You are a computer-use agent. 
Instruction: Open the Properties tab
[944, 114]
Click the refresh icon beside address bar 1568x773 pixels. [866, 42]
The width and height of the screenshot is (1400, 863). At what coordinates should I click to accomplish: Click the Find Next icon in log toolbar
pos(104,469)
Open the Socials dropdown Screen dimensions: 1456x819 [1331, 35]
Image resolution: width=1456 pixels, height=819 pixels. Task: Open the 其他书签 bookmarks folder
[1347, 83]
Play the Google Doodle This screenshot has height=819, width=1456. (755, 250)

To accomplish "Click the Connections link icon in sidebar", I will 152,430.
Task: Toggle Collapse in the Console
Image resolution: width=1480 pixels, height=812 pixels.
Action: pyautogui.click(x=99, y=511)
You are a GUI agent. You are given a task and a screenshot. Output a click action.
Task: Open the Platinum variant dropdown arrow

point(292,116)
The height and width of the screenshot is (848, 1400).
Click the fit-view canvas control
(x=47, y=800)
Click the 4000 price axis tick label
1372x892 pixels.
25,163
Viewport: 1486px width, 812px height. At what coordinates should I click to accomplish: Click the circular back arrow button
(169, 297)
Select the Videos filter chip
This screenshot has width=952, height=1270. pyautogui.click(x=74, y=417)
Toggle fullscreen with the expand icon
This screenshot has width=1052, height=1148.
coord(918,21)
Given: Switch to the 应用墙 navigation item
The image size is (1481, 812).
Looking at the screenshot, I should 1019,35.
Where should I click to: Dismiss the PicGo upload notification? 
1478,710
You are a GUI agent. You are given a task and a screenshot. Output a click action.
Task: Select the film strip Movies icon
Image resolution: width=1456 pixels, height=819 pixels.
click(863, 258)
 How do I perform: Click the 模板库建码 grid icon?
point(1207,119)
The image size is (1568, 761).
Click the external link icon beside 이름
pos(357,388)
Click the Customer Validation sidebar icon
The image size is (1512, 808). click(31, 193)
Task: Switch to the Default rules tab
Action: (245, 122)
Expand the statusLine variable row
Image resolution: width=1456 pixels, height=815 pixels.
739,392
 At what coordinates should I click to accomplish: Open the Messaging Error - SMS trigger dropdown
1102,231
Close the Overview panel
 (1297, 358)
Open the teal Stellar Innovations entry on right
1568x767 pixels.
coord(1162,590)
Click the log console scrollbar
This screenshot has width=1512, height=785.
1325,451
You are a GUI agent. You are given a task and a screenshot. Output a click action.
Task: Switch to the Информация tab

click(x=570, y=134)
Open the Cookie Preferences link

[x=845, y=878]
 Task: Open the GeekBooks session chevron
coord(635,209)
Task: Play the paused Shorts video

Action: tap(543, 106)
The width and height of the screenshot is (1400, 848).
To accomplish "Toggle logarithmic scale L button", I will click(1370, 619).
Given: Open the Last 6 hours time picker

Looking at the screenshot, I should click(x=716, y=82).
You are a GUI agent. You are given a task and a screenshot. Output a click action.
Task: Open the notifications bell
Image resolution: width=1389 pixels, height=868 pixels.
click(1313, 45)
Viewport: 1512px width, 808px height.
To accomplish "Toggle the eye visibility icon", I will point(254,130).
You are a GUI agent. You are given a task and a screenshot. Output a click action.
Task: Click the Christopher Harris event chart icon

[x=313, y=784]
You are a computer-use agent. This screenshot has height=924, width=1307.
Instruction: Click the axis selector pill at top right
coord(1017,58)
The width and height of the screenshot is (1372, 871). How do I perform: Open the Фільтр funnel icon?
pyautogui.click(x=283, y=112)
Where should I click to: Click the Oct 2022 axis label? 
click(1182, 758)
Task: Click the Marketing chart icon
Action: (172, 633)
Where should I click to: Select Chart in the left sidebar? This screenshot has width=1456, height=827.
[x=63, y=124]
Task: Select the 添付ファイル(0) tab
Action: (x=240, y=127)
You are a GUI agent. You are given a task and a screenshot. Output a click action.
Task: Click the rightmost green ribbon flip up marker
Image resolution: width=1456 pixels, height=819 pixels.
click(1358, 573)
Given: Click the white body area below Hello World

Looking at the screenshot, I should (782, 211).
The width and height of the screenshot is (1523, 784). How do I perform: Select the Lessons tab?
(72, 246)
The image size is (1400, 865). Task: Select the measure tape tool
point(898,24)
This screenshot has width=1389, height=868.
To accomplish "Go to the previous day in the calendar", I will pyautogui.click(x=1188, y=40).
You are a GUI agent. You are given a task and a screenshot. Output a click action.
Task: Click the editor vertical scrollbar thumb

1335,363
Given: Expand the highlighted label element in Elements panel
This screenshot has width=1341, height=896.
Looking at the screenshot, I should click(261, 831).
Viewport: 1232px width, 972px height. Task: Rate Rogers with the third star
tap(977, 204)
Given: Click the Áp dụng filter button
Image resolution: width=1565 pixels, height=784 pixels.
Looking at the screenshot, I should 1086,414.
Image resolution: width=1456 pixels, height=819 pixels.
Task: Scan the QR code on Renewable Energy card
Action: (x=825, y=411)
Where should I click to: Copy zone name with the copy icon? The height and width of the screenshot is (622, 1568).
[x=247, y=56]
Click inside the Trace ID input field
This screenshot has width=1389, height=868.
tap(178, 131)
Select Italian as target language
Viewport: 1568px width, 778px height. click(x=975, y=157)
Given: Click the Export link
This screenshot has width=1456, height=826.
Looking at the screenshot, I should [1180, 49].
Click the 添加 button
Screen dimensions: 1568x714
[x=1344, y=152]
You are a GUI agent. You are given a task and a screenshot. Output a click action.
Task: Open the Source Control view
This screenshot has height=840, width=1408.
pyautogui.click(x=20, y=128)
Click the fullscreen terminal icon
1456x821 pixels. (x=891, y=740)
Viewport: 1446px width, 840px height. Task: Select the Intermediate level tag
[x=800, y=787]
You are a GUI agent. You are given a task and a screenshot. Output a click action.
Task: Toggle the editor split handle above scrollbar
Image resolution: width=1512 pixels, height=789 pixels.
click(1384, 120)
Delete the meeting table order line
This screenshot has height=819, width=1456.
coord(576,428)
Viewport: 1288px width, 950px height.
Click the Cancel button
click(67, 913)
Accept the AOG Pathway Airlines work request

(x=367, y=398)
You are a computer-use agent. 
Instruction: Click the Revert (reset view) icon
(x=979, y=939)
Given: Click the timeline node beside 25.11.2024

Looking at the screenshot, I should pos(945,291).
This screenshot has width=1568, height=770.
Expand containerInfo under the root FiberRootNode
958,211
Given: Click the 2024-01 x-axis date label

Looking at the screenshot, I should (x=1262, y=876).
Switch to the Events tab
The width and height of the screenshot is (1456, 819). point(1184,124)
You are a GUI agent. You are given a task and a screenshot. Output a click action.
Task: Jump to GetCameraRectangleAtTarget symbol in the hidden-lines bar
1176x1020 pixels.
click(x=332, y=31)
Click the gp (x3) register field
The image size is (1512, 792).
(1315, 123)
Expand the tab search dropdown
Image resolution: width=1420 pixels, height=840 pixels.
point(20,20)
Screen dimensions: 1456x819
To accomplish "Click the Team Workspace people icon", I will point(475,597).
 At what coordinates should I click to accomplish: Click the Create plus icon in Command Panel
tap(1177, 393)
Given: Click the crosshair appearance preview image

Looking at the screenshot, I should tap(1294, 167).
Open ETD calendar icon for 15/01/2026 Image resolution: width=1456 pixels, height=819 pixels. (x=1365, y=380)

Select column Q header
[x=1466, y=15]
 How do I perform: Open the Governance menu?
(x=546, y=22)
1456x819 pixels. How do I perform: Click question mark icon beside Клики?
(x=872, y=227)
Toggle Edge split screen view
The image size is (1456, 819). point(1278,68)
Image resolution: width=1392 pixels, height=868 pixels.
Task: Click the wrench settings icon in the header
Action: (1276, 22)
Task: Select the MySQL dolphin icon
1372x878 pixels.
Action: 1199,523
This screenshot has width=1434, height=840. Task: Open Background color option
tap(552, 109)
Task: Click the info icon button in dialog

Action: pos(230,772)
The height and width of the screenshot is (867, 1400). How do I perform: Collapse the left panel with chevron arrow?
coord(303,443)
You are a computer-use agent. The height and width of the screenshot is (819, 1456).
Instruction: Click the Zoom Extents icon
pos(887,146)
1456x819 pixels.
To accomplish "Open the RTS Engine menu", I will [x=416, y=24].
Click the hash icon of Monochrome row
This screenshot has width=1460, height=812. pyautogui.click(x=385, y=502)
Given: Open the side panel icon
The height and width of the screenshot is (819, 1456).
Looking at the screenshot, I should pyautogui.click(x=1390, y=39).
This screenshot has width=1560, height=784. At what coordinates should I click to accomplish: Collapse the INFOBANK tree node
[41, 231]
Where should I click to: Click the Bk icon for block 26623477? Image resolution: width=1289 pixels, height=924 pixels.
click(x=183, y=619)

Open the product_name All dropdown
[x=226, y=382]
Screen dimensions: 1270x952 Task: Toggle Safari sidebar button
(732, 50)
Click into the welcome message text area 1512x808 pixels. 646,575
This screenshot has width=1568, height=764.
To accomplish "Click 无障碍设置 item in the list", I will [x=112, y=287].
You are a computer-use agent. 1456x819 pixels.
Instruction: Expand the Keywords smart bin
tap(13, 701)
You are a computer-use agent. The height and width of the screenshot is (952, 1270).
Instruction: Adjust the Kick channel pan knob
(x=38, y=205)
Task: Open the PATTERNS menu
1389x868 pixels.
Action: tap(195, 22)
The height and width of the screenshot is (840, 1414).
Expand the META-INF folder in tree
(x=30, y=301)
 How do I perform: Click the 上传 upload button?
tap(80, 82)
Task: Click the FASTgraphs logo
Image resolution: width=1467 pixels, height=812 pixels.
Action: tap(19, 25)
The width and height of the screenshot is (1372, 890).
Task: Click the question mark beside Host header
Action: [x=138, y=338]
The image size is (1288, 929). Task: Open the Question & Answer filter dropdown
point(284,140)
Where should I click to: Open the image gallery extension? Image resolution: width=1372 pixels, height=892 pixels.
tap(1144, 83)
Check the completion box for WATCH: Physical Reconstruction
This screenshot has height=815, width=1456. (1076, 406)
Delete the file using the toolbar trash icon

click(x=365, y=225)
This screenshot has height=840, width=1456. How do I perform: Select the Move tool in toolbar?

▶ _Your task_
Some lines of the records may contain the string "computer". State how many do, as a number alone.

▶ _Solution for this exercise_
6